You Don’t Get Apologia Like You Used To

“The best dialogue in Plato at the Googleplex: Why Philosophy Won’t Go Away is the titular first one, which, like Plato’s own writings is being related after the fact, for the benefit of a new audience. Cheryl, Plato’s media escort for his speaking engagement at Google, is explaining her challenging afternoon to a friend over drinks. As she reenacts the dialogue, Cheryl is still unsettled by the questions that Plato and his interlocutors raised, and has managed to get a little of that uncertainty to blossom in her friend.

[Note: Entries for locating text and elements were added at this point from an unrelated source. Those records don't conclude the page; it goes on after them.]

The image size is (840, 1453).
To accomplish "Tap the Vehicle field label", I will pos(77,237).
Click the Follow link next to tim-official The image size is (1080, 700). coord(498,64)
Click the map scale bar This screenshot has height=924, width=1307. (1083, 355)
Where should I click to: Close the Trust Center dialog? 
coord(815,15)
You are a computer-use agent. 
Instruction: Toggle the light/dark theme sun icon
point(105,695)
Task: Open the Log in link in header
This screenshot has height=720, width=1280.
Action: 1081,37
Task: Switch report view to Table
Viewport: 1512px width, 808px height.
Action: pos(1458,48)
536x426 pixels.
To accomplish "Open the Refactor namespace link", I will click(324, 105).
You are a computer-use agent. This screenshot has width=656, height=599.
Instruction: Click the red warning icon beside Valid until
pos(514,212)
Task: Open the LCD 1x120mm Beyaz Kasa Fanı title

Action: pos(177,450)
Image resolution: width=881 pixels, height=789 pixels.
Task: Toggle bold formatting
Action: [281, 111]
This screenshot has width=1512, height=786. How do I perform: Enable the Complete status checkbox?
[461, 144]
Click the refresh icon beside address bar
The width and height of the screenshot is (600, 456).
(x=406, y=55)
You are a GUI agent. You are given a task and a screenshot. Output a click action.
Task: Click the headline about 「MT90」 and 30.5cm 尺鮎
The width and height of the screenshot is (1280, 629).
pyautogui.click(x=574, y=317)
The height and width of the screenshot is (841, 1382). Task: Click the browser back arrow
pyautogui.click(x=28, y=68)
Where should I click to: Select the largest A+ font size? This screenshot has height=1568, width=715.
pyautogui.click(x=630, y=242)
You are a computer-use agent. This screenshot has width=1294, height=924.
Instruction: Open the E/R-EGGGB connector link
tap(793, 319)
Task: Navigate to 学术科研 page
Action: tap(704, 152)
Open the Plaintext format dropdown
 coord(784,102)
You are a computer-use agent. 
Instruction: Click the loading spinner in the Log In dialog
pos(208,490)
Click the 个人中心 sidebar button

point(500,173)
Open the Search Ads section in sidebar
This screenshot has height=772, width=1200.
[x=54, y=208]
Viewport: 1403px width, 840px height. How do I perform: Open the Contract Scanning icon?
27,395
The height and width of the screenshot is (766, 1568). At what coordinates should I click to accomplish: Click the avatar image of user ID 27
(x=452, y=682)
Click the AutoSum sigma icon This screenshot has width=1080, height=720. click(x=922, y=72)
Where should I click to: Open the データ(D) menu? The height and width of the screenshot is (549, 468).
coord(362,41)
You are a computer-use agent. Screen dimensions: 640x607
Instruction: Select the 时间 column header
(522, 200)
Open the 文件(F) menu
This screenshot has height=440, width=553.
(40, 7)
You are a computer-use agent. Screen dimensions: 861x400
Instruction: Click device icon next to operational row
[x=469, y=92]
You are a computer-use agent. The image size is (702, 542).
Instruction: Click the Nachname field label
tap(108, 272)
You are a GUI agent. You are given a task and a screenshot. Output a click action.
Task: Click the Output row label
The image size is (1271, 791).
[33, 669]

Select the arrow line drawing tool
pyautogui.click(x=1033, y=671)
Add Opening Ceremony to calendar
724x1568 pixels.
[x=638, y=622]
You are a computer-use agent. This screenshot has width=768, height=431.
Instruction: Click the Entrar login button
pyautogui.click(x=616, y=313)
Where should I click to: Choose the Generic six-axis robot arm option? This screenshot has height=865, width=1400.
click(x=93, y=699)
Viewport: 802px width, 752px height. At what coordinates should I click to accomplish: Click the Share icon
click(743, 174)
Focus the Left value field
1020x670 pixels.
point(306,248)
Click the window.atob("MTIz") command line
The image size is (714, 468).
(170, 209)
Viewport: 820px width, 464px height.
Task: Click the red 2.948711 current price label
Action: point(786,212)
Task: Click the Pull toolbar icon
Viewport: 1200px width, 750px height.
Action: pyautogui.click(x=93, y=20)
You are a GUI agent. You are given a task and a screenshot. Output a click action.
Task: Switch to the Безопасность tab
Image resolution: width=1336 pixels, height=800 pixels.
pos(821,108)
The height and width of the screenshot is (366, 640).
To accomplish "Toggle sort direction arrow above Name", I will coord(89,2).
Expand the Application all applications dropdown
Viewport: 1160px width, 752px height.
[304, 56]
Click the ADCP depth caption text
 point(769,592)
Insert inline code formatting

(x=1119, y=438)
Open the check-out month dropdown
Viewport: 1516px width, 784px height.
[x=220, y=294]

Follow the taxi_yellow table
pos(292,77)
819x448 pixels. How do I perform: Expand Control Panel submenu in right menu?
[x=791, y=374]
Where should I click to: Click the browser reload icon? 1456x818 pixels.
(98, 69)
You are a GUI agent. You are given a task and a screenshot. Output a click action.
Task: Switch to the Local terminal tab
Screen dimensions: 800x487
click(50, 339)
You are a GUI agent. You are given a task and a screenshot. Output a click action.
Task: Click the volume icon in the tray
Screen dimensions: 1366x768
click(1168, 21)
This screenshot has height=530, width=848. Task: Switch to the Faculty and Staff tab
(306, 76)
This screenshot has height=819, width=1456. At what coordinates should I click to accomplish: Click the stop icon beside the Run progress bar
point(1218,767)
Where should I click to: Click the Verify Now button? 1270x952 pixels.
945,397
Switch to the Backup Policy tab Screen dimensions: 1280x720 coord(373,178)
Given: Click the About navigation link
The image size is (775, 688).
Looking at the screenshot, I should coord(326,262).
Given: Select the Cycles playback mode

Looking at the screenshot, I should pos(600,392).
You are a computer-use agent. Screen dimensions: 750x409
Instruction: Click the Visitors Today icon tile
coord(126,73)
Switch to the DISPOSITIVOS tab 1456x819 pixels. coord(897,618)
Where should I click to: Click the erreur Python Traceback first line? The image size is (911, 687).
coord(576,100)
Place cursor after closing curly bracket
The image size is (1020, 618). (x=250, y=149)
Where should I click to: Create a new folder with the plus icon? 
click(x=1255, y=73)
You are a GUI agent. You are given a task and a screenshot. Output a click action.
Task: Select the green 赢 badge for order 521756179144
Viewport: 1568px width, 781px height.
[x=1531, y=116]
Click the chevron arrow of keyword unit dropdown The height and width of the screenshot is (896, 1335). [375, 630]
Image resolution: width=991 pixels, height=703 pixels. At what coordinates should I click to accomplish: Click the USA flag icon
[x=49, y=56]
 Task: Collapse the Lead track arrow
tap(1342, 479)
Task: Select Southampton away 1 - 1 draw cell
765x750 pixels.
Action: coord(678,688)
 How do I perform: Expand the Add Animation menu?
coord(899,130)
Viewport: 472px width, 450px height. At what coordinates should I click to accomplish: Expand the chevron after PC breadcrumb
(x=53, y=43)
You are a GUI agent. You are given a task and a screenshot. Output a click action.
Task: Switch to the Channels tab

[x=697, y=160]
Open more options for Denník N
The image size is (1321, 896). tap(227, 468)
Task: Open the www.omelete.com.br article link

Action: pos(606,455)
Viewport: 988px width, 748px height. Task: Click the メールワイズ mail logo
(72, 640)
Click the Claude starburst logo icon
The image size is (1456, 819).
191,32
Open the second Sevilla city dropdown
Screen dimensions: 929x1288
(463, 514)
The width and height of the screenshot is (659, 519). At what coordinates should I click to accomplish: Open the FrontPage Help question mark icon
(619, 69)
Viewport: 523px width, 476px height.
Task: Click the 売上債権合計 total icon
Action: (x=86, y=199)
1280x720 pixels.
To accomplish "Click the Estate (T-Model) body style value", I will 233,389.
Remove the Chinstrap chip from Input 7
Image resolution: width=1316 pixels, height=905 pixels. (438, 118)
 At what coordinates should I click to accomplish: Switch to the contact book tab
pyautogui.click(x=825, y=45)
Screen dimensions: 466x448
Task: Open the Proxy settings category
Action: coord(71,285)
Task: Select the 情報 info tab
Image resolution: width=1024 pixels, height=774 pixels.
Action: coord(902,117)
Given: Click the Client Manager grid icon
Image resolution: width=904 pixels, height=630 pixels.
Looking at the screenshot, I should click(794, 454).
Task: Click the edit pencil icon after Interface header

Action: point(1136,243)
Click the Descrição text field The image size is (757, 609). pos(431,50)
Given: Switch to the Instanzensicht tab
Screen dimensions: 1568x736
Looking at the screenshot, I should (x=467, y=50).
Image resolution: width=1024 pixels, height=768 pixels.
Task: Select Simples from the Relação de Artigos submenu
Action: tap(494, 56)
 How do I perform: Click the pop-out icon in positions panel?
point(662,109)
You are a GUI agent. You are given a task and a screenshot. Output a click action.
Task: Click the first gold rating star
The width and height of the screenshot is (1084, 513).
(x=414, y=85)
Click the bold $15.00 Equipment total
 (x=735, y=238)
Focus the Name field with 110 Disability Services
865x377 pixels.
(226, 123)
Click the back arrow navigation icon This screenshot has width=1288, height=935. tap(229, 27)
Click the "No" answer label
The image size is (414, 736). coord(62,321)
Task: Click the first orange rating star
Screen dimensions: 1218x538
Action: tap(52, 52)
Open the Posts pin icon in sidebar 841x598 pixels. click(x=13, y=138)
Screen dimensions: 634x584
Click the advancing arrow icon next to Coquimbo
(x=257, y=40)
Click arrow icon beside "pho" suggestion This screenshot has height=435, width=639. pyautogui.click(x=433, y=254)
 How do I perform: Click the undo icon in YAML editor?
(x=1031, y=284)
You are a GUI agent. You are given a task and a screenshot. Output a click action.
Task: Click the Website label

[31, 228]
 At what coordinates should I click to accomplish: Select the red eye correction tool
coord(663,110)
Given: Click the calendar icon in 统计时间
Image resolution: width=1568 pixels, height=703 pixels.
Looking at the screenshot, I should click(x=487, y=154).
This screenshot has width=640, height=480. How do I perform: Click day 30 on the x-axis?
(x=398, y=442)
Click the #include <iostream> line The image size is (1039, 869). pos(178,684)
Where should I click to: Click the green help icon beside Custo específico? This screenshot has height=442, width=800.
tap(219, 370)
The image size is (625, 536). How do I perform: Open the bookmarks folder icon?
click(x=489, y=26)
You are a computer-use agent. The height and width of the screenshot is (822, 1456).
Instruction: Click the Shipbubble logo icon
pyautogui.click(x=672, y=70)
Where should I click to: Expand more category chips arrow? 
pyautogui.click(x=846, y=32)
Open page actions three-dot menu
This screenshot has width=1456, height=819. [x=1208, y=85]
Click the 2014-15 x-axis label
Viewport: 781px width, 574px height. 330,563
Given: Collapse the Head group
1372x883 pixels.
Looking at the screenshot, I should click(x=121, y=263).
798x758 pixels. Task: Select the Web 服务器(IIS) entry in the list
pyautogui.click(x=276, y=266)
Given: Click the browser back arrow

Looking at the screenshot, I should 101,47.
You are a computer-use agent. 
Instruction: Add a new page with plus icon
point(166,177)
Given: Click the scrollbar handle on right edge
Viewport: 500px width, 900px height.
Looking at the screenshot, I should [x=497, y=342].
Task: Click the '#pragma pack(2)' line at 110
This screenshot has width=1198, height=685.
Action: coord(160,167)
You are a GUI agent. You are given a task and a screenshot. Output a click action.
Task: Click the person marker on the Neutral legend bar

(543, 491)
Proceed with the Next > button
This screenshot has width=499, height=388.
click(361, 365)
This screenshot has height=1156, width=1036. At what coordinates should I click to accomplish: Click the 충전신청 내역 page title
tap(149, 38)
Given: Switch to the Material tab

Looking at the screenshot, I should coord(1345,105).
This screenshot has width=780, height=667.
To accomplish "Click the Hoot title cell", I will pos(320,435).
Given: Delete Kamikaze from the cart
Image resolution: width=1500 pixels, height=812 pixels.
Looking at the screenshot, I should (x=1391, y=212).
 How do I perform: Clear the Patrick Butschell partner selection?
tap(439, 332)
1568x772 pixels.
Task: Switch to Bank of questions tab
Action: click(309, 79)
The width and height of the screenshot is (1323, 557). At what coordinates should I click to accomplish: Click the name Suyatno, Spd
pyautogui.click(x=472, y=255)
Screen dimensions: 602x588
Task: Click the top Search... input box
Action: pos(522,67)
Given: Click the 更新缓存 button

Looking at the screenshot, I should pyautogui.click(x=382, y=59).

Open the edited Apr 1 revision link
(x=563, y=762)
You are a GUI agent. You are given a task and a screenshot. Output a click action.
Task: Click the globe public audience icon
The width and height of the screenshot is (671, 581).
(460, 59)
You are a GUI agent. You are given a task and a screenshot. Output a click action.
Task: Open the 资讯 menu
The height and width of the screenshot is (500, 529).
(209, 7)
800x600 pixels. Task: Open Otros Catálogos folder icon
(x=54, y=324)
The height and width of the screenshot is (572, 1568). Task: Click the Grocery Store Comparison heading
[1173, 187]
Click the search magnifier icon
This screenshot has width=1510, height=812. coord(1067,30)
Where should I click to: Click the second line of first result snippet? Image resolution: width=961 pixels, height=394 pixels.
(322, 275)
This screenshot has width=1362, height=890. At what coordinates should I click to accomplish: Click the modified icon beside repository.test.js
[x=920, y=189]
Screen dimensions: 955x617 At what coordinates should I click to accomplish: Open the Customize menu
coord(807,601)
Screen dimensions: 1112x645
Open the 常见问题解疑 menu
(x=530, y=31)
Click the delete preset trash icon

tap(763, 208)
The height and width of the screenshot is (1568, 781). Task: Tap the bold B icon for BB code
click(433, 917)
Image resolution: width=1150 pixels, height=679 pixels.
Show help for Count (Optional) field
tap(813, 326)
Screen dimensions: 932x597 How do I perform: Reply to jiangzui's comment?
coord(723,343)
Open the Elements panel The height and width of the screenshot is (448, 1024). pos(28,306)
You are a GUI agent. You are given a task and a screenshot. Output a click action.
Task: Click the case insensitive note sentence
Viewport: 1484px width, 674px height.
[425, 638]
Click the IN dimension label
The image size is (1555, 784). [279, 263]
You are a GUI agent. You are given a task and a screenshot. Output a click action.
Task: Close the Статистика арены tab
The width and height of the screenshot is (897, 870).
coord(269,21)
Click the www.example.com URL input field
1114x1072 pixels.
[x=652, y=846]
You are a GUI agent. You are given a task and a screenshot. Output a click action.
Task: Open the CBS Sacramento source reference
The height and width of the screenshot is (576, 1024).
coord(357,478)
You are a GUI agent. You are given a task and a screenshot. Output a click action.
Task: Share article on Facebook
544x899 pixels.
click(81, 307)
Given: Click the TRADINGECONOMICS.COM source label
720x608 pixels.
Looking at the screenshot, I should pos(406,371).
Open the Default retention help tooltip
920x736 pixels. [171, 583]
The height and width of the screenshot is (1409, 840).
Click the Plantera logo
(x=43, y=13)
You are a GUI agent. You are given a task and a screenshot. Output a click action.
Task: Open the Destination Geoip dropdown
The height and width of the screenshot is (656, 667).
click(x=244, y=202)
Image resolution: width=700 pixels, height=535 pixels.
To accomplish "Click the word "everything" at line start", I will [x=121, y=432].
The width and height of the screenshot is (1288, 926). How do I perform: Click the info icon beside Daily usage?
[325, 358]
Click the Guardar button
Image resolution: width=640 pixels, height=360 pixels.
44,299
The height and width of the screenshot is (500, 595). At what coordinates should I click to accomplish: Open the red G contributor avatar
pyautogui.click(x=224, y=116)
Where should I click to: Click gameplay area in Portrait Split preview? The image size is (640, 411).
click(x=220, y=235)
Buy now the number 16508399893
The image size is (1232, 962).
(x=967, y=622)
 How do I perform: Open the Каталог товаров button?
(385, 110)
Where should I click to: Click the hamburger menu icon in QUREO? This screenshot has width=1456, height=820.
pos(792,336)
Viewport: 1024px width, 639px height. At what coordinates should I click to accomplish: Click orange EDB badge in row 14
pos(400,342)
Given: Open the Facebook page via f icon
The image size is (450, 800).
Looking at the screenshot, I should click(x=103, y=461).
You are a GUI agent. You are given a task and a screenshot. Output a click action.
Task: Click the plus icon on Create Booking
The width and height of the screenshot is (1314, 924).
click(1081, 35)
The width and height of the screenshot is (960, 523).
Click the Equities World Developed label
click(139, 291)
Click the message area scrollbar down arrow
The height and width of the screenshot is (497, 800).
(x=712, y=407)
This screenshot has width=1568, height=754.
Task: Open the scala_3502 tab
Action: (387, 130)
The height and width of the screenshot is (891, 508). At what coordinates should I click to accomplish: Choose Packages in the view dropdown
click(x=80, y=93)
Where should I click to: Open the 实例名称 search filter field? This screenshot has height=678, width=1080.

Cheryl finds herself unsettled by philosophy. Not knowing how to make the correct moral choice is a different kind of ignorance than not knowing how to write computer code. Cheryl finds she can live comfortably with the latter, but not the former. It is of little use to tell Cheryl that she’s merely participating in philosophy, which is still only an instrumental good. Even worse to tell Cheryl that she’s a partner in the process of inquiry, since her questions helped Plato clarify his thought (he picks up some turns of phrase from her to use in subsequent dialogues). She needs personal, immediate knowledge of Agathon—the form of the good—in order to live out the parts of her life that make her most human.

But Goldstein never gets around to introducing her characters to Augustine, who might have recognized Cheryl’s longing. In fact, although Goldstein mentions in the her introduction that she wanted to give Plato a chance to learn from and recognize the value of modern thought, most of Plato’s interlocutors exist more to draw Plato out than to offer anything of value in return.”